# DATA TO PROCESS start

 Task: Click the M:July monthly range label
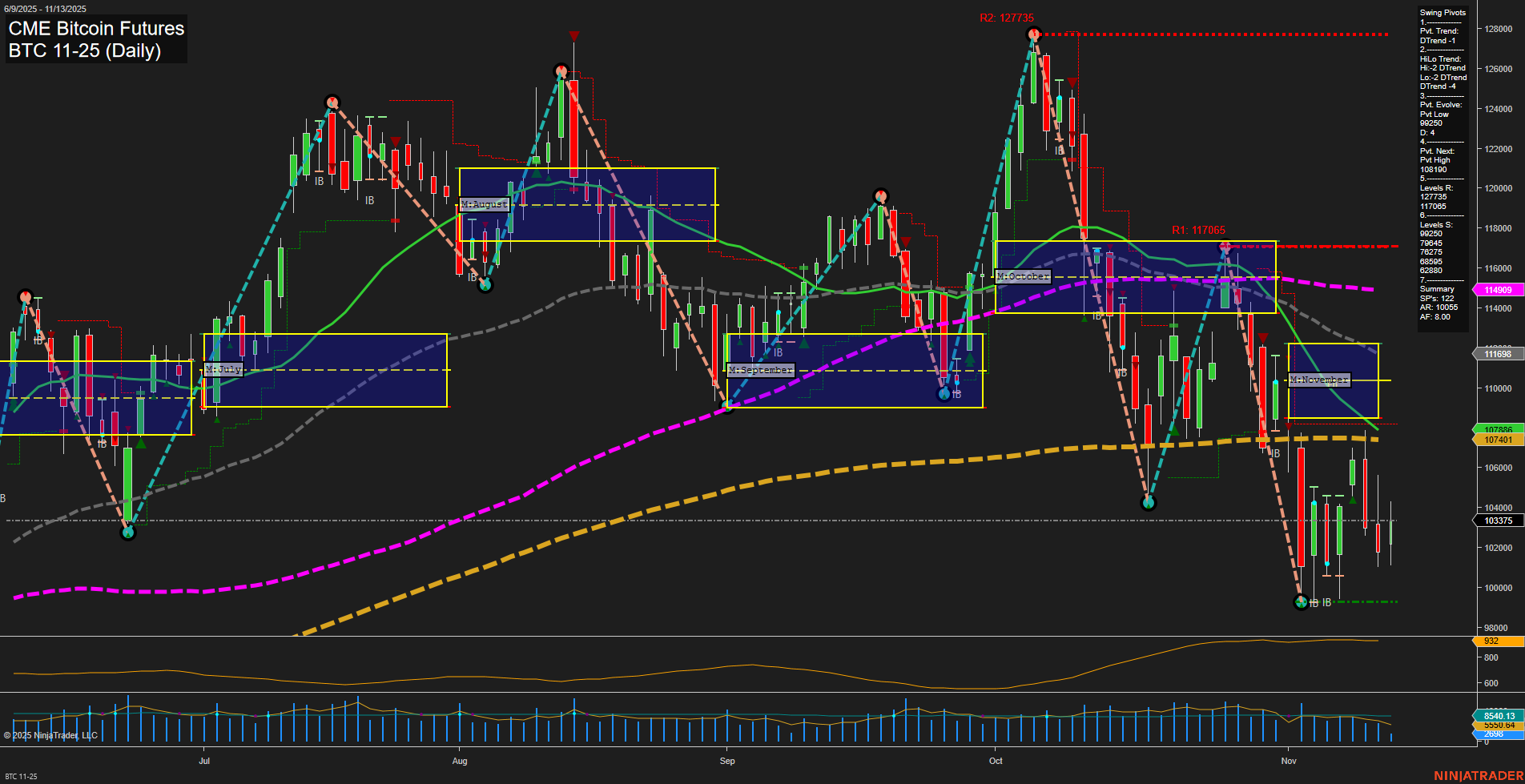click(x=223, y=369)
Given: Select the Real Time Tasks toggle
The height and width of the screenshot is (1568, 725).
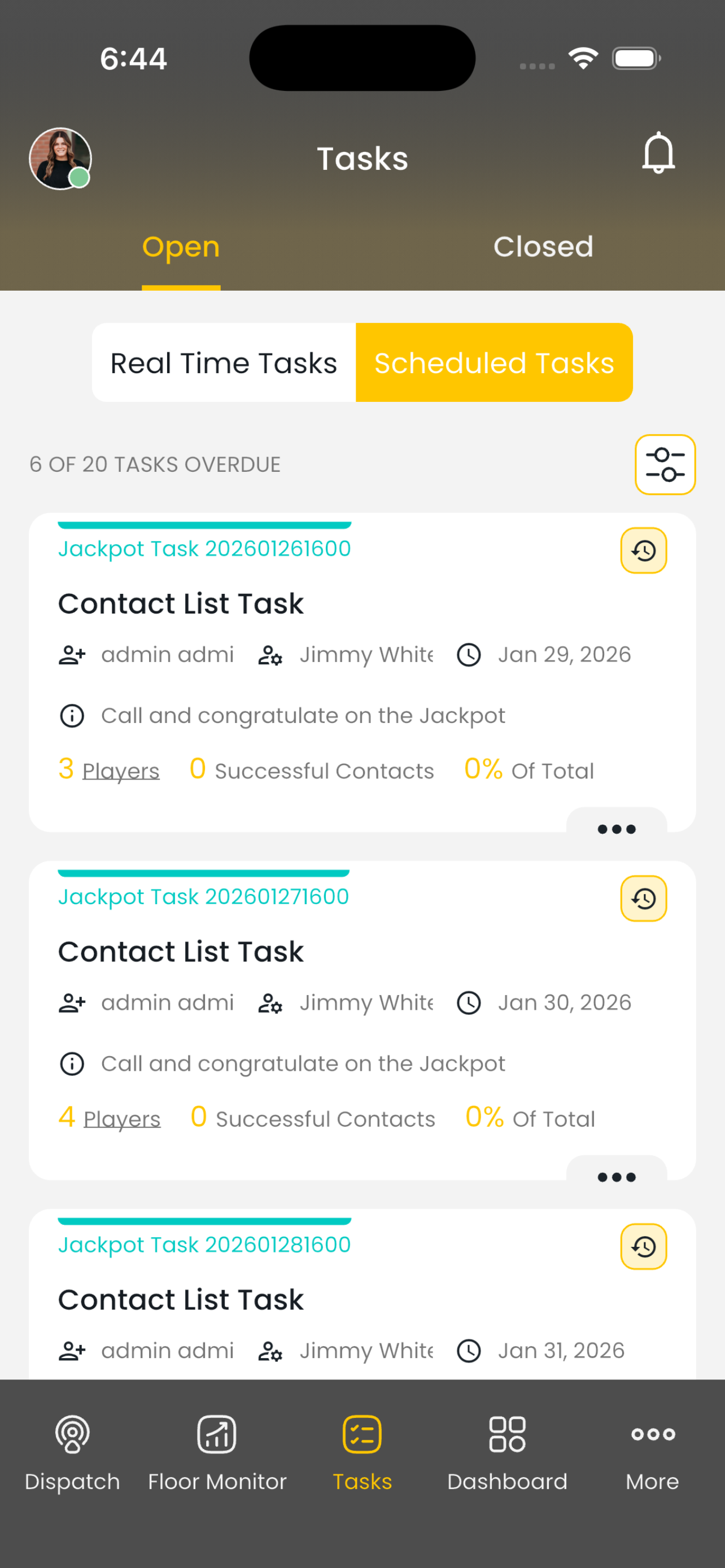Looking at the screenshot, I should click(224, 363).
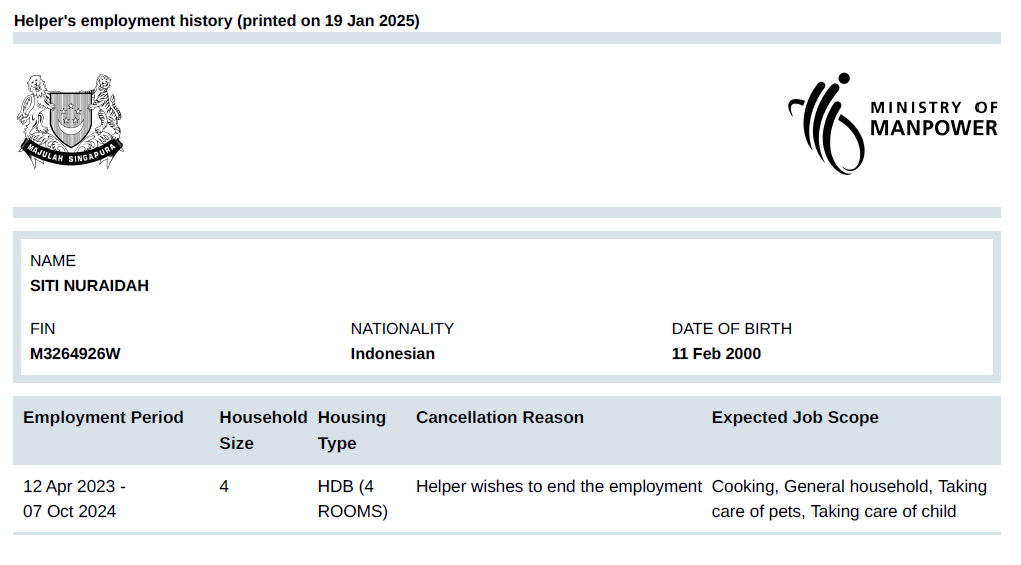The width and height of the screenshot is (1021, 565).
Task: Click the NATIONALITY field label
Action: [402, 329]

# DATA TO PROCESS end

### TASK DESCRIPTION
Can you reproduce the listing above with "switch" substituted for "toggle", keeping everything else the same and leaving out the pictures?

### PROBLEM SOLUTION
 Task: Click the M:July monthly range label
click(x=223, y=369)
Given: Select the Real Time Tasks switch
The height and width of the screenshot is (1568, 725).
Looking at the screenshot, I should click(224, 363).
The width and height of the screenshot is (1021, 565).
Task: Click the NATIONALITY field label
Action: [402, 329]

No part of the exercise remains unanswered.